Kan varsa manşet olur!

Süleyman İrvan


Geleneksel gazetecilik anlayışı, çatışmalara odaklanan bir anlayış. “Kan varsa manşet olur” (if it bleeds, it leads),  günümüzdeki yaygın gazetecilik pratiğini en iyi özetleyen gazetecilik deyişidir sanırım.
Barış araştırmalarının kurucularından Johan Galtung, barış gazeteciliğini savaş/çatışma gazeteciliğiyle karşılaştırırken, savaş/çatışma gazeteciliğinin dört temel özelliği olduğunu belirtir. Savaş/çatışma gazeteciliği çatışmalara, şiddete odaklanır; propaganda işlevini yerine getirir; elit odaklıdır; ve zafer odaklıdır. Bunun karşısına koyduğu barış gazeteciliği ise, barışma/uzlaşma odaklıdır; gerçeğe odaklıdır; halk odaklıdır; ve çözüm odaklıdır.

» Yapılacak işler
#1 Gazetecilik yazısında "Geleneksel gazetecilik anlayışı, çatışmalara" kısmından "ve çözüm odaklıdır." kısmına kadar her şeyi olduğu gibi tekrar yazın.
#2 Gazetecilik yazısına göre Galtung'un anlattığı barış gazeteciliği hangi dört şeye odaklanır?
#3 Gazetecilik yazısını son cümlesinden sonra kaldığı yerden sürdürün.

» Veri kayıtları
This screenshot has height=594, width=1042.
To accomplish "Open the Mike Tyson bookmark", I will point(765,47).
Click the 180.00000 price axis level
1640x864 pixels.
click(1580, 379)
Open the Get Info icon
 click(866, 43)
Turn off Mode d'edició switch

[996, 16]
* * *
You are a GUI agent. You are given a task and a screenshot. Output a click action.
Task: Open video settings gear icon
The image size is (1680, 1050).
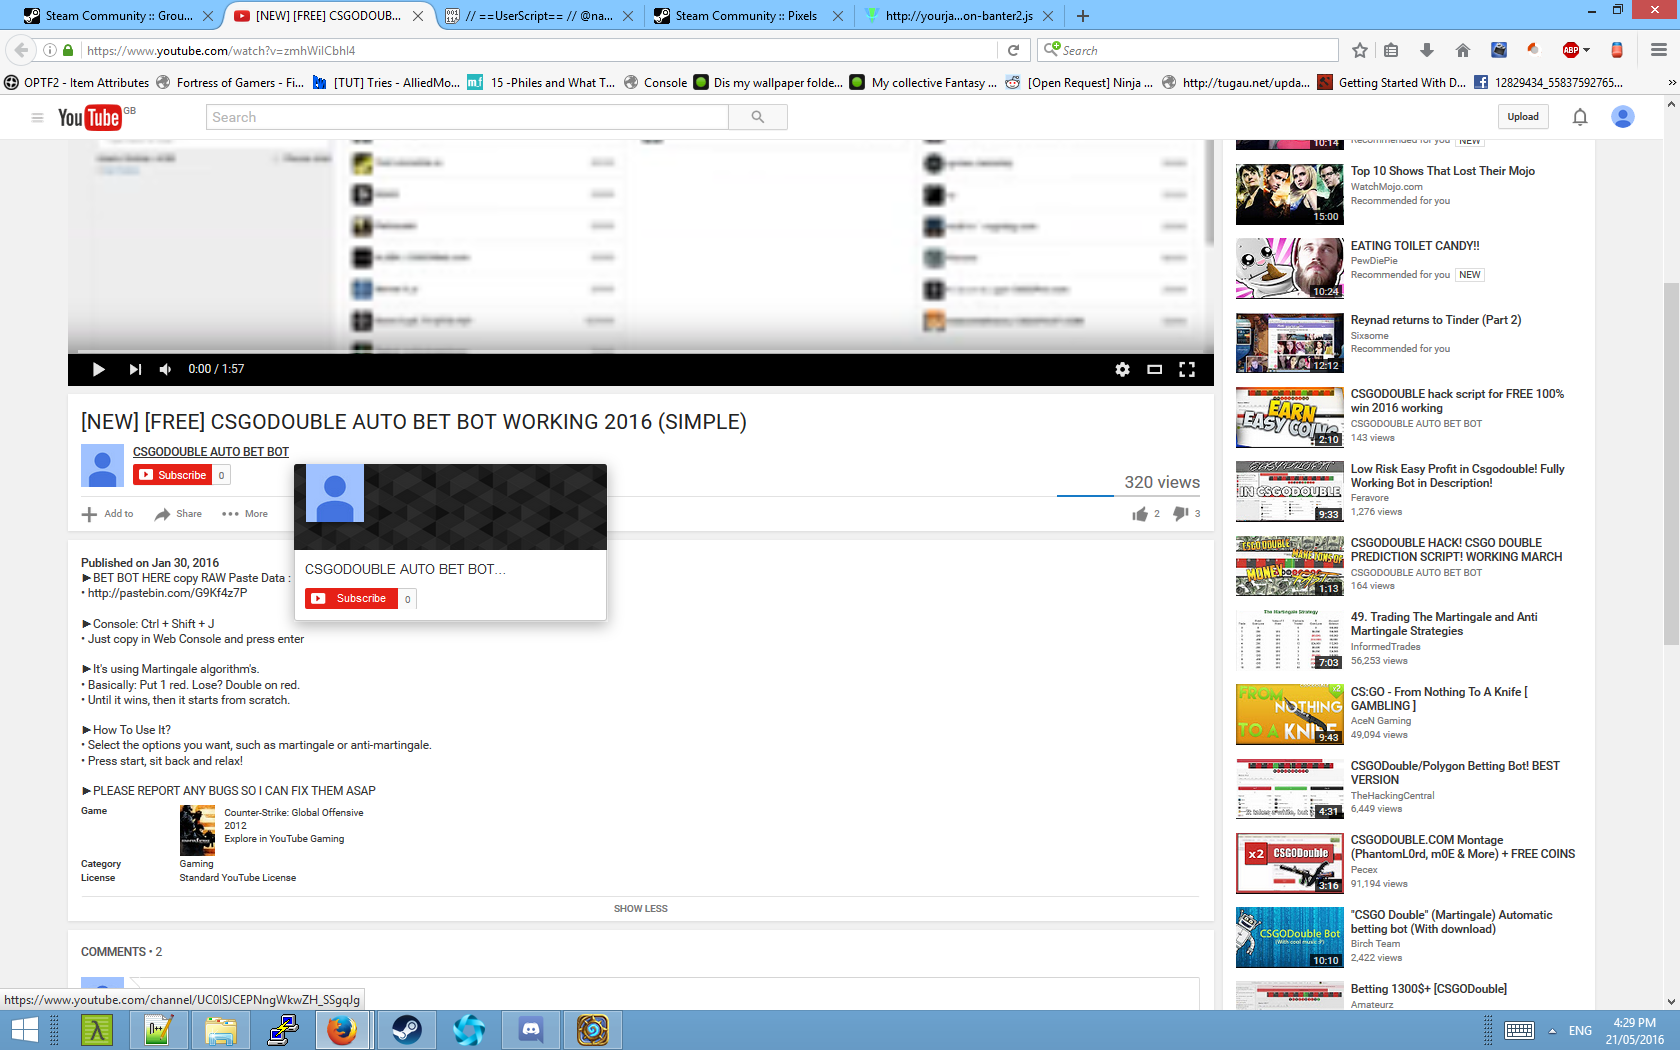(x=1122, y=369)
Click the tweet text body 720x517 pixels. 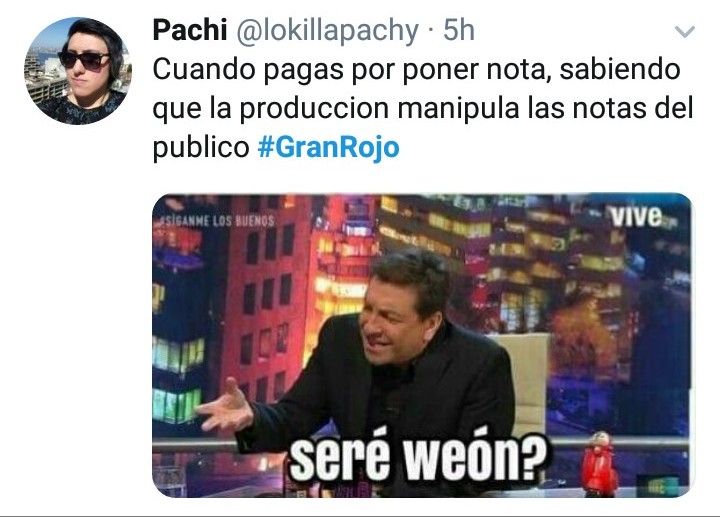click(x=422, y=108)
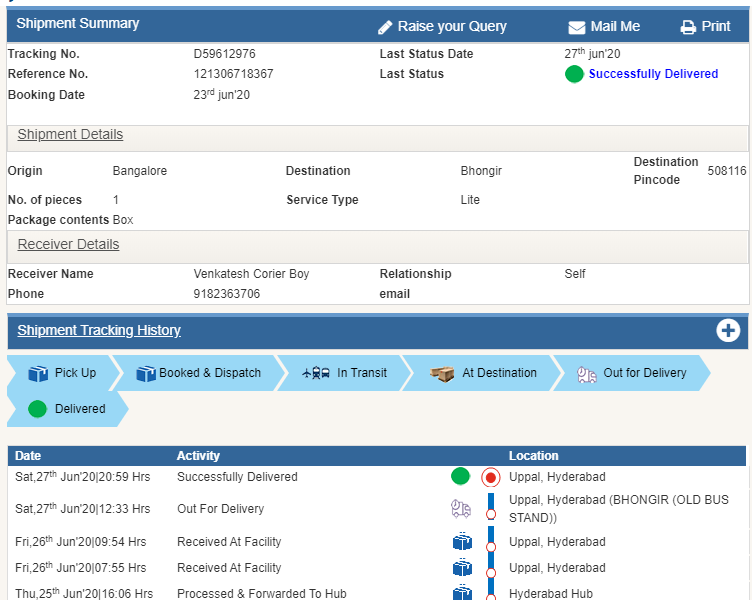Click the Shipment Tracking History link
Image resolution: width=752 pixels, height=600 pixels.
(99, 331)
...
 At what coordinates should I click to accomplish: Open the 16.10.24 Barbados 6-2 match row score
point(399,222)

» Alıştırma yanıtları
#1
Geleneksel gazetecilik anlayışı, çatışmalara odaklanan bir anlayış. “Kan varsa manşet olur” (if it bleeds, it leads),  günümüzdeki yaygın gazetecilik pratiğini en iyi özetleyen gazetecilik deyişidir sanırım.
Barış araştırmalarının kurucularından Johan Galtung, barış gazeteciliğini savaş/çatışma gazeteciliğiyle karşılaştırırken, savaş/çatışma gazeteciliğinin dört temel özelliği olduğunu belirtir. Savaş/çatışma gazeteciliği çatışmalara, şiddete odaklanır; propaganda işlevini yerine getirir; elit odaklıdır; ve zafer odaklıdır. Bunun karşısına koyduğu barış gazeteciliği ise, barışma/uzlaşma odaklıdır; gerçeğe odaklıdır; halk odaklıdır; ve çözüm odaklıdır.

#2 Barış gazeteciliği barışma/uzlaşmaya, gerçeğe, halka ve çözüme odaklanır.

#3
Bu iki bakış açısını yan yana koyduğunuzda ister istemez barış gazeteciliğinin daha cazip bir alternatif olduğunu görürsünüz. Ancak sorun, barış gazeteciliğinin daha doğru, daha etik bir gazetecilik anlayışını yansıtıyor olması değildir. Sorun, bu gazetecilik anlayışının gerçekçi bulunmaması, hayalci görünmesidir. Sorun, barış gazeteciliğinin pratikte savaş/çatışma gazeteciliğine göre daha fazla çaba gerektirmesidir.
Haber değerleri
Herhangi bir gazeteciliğe giriş kitabını elinize alırsanız, şu türden bilgilerle karşılaşırsınız. Olayların haber haline gelebilmesi için bazı özelliklere sahip olması gerekir. Biz bu özelliklere “haber değeri” adını veriyoruz. Nedir bu özellikler? Güncellik, yakınlık, önemlilik, çatışma, etki, sıradışılık, olumsuzluk, insan ilgisini çekme vb. Bir olay bu özelliklerden ne kadarını içinde barındırırsa, haber olma şansı da o kadardır denebilir.  Bu özellikler aslında tipik olarak çatışma gazeteciliği anlayışının özellikleridir.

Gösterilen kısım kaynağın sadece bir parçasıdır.